(Written instruction A) In the Putin transcript below, until what year could Putin potentially rule Russia?
(Written instruction B) Set down, word for word, the stretch of the Putin transcript from "That fall it" through "were a farce.".

UNIDENTIFIED FEMALE: They're trying to drag me from power. What the hell do you know about my people and whether they deserve to have their voices heard? I'll tell you if they should have their voices heard. ZAKARIA: Russians had a lot of reasons to be angry.


That fall it was announced that Putin would run for President again for a third time. That meant he could potentially rule Russia until 2024.

UNIDENTIFIED FEMALE: Some people said oh, my god. I'm going to die with this guy in power.

ZAKARIA: A few months later -- the elections for Russia's parliament were a farce.

UNIDENTIFIED FEMALE: We do have serious concerns about the conduct of the elections.

ZAKARIA: Hillary Clinton called out the election rating.

UNIDENTIFIED MALE: I don't think she didn't know how badly that was going to go down.

ZAKARIA: With his back against the wall, Putin turned the tables. He blamed the protests on Hillary Clinton. Claiming that she was the one who incited them with her complaints about the election.

(Supplied information)
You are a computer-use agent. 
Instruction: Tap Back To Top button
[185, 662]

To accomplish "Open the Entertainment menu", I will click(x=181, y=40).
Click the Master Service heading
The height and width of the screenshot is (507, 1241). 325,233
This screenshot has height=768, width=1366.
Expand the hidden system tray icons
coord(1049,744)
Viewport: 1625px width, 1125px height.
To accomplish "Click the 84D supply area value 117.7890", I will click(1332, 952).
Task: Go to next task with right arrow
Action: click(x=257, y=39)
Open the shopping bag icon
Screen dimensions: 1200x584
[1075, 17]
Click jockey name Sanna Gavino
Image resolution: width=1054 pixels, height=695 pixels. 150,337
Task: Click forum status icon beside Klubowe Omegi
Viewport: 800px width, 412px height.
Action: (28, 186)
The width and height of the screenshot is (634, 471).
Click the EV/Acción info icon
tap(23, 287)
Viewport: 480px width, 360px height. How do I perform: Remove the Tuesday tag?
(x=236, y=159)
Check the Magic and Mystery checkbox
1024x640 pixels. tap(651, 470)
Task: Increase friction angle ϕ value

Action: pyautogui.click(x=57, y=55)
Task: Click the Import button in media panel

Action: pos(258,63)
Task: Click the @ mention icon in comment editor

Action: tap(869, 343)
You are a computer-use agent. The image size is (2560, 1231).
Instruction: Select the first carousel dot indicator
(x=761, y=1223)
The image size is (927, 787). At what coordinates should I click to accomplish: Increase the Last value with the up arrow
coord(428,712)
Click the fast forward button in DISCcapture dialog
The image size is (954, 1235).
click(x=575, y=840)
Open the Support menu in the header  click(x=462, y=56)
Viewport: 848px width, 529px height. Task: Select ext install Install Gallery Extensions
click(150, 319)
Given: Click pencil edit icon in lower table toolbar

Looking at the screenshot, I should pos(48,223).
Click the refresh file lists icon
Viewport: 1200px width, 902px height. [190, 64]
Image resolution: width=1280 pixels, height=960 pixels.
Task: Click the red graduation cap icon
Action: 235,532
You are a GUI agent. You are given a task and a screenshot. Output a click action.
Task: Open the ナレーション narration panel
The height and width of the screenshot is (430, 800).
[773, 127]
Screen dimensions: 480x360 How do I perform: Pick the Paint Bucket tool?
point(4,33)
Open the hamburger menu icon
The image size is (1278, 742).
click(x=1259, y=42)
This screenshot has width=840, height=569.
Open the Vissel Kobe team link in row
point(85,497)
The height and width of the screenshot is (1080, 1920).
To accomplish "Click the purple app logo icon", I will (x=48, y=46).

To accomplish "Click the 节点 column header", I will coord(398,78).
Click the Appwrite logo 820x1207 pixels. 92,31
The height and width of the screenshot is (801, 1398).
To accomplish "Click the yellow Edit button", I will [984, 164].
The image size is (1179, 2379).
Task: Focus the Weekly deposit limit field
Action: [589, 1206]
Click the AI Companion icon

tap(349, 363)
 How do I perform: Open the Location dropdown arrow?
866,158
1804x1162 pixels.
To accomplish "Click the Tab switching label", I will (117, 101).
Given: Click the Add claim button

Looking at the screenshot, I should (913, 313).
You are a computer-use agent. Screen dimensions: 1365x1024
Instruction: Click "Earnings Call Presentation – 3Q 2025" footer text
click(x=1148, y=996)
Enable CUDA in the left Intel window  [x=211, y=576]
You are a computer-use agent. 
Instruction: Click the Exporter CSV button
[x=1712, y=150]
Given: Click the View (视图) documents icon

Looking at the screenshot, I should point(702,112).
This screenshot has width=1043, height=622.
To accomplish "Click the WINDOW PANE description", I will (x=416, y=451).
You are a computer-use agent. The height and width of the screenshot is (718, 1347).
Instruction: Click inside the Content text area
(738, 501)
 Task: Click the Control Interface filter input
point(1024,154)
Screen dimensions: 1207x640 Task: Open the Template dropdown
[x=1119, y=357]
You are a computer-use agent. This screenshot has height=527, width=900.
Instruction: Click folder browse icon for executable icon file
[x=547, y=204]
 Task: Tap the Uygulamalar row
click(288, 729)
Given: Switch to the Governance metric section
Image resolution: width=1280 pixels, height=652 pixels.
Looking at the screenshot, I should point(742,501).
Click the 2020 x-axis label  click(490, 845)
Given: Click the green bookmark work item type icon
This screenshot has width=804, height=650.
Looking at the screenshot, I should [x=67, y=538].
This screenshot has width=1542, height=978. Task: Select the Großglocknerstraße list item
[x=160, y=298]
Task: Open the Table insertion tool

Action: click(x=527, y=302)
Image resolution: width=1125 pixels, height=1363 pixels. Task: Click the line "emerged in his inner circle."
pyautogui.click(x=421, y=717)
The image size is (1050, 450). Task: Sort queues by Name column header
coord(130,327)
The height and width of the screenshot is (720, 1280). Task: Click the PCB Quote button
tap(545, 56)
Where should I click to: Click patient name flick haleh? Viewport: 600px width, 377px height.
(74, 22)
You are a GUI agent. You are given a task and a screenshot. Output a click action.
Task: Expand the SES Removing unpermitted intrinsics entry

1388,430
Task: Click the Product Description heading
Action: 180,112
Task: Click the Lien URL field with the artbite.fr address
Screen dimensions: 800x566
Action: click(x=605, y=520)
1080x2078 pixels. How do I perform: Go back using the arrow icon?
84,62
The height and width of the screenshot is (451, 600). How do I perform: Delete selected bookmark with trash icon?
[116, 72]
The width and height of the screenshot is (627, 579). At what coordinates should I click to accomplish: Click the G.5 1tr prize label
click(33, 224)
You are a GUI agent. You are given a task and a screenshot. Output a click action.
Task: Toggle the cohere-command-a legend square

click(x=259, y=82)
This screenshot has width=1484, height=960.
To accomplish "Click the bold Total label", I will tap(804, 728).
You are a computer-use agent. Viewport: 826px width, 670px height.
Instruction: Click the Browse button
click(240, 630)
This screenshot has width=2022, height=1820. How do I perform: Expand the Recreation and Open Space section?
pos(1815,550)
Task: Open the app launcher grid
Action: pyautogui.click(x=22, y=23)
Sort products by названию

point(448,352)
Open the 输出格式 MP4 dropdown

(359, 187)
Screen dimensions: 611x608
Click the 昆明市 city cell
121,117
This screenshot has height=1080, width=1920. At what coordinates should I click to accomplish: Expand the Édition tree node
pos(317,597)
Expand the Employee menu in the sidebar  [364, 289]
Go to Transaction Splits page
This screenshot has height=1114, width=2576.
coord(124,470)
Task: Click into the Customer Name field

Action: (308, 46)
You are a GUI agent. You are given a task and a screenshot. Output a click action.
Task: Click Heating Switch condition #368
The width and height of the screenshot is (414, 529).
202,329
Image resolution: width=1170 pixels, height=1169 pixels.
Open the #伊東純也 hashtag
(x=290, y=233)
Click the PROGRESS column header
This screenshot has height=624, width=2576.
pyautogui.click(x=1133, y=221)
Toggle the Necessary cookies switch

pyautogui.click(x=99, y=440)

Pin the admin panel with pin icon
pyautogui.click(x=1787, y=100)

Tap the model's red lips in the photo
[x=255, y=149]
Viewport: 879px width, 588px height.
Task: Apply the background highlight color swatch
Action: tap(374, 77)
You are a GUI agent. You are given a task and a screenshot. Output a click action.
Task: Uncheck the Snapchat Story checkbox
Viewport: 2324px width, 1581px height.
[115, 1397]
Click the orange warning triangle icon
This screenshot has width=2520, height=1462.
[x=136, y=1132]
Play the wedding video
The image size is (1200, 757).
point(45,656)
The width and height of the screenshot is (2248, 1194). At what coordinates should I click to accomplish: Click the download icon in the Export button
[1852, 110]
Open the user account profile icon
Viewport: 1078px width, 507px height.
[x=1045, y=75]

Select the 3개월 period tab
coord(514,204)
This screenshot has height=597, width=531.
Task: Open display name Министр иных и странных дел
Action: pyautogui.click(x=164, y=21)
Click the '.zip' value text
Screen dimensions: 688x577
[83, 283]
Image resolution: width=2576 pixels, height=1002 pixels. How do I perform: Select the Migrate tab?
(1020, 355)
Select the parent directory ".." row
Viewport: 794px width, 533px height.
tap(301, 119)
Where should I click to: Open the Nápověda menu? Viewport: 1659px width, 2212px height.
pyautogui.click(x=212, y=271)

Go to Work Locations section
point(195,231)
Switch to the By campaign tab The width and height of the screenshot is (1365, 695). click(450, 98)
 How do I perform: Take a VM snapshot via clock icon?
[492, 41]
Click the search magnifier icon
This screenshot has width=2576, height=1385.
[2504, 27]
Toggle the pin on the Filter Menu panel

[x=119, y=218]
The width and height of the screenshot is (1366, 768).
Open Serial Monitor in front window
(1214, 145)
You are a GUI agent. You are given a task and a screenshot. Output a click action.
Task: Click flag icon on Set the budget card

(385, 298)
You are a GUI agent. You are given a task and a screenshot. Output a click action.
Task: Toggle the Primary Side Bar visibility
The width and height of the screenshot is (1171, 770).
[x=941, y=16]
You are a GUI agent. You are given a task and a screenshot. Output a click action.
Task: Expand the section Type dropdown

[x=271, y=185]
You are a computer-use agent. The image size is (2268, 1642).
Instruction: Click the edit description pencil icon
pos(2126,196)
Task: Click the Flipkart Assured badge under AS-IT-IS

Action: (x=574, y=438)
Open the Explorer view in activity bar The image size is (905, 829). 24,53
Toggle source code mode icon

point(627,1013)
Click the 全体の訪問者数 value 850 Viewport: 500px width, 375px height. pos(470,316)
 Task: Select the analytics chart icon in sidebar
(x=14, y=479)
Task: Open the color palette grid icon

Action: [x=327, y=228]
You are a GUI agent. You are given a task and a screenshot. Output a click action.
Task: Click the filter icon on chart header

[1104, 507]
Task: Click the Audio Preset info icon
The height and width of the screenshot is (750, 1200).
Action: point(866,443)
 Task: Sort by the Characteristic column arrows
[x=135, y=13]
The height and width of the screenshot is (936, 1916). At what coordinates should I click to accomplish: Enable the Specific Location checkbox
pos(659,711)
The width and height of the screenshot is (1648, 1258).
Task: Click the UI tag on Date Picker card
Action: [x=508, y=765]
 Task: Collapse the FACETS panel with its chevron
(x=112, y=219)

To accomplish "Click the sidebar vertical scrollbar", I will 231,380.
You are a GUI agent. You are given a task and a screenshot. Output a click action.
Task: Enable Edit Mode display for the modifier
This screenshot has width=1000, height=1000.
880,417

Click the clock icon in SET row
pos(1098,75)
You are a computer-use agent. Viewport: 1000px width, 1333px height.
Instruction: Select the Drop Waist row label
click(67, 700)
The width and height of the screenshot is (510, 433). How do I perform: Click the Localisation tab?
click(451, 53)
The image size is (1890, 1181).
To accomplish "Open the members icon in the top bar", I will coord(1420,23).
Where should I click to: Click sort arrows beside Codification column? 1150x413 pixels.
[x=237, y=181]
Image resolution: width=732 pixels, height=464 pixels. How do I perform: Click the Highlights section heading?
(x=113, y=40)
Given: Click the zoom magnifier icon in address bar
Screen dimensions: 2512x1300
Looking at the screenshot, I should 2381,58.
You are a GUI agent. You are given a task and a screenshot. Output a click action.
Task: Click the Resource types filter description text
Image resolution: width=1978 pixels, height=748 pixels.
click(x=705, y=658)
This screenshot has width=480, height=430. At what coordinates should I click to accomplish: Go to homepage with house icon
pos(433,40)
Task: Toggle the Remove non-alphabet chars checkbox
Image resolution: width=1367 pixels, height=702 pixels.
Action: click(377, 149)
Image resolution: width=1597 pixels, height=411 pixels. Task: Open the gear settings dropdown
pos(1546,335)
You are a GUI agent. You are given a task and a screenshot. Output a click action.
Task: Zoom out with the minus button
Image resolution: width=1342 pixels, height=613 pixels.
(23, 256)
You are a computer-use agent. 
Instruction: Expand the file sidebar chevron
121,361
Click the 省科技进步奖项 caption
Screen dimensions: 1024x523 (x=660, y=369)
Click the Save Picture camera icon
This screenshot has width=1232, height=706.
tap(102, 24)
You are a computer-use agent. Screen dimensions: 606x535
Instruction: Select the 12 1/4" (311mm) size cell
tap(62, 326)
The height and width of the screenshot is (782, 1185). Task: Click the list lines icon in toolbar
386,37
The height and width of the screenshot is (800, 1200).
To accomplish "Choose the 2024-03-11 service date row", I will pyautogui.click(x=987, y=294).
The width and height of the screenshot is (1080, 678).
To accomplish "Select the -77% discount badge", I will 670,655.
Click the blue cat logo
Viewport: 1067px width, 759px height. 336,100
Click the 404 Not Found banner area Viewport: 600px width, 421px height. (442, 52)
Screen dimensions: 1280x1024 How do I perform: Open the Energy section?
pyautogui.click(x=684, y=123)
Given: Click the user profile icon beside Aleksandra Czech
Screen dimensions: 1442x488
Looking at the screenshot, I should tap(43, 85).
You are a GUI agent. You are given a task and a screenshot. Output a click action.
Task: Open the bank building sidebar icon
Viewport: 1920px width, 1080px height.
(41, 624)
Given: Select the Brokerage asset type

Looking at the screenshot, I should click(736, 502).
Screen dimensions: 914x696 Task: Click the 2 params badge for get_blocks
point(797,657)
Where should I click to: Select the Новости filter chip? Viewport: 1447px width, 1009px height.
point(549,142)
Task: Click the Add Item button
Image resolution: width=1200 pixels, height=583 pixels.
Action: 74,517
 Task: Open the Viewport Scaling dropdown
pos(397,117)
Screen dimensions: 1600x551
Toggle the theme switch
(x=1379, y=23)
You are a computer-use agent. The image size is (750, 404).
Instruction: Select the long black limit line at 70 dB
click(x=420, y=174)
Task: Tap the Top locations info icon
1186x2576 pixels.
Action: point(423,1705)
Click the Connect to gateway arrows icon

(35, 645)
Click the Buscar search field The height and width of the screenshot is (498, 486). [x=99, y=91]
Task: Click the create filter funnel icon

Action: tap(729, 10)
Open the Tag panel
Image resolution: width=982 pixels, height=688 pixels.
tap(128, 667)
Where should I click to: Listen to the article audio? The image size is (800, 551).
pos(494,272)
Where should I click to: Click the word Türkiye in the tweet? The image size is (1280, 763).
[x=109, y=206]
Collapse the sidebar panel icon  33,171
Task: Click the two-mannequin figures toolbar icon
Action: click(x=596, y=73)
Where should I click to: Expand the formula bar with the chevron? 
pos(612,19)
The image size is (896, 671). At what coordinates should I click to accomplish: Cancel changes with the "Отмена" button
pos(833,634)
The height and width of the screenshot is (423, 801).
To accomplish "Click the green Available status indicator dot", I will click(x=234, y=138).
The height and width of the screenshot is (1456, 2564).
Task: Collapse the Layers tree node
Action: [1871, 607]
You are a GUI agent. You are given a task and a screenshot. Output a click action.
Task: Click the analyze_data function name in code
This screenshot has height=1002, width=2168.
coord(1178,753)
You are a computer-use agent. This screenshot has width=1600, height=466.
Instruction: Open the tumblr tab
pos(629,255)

(Correct result A) Until 2024.

(Correct result B)
That fall it was announced that Putin would run for President again for a third time. That meant he could potentially rule Russia until 2024.

UNIDENTIFIED FEMALE: Some people said oh, my god. I'm going to die with this guy in power.

ZAKARIA: A few months later -- the elections for Russia's parliament were a farce.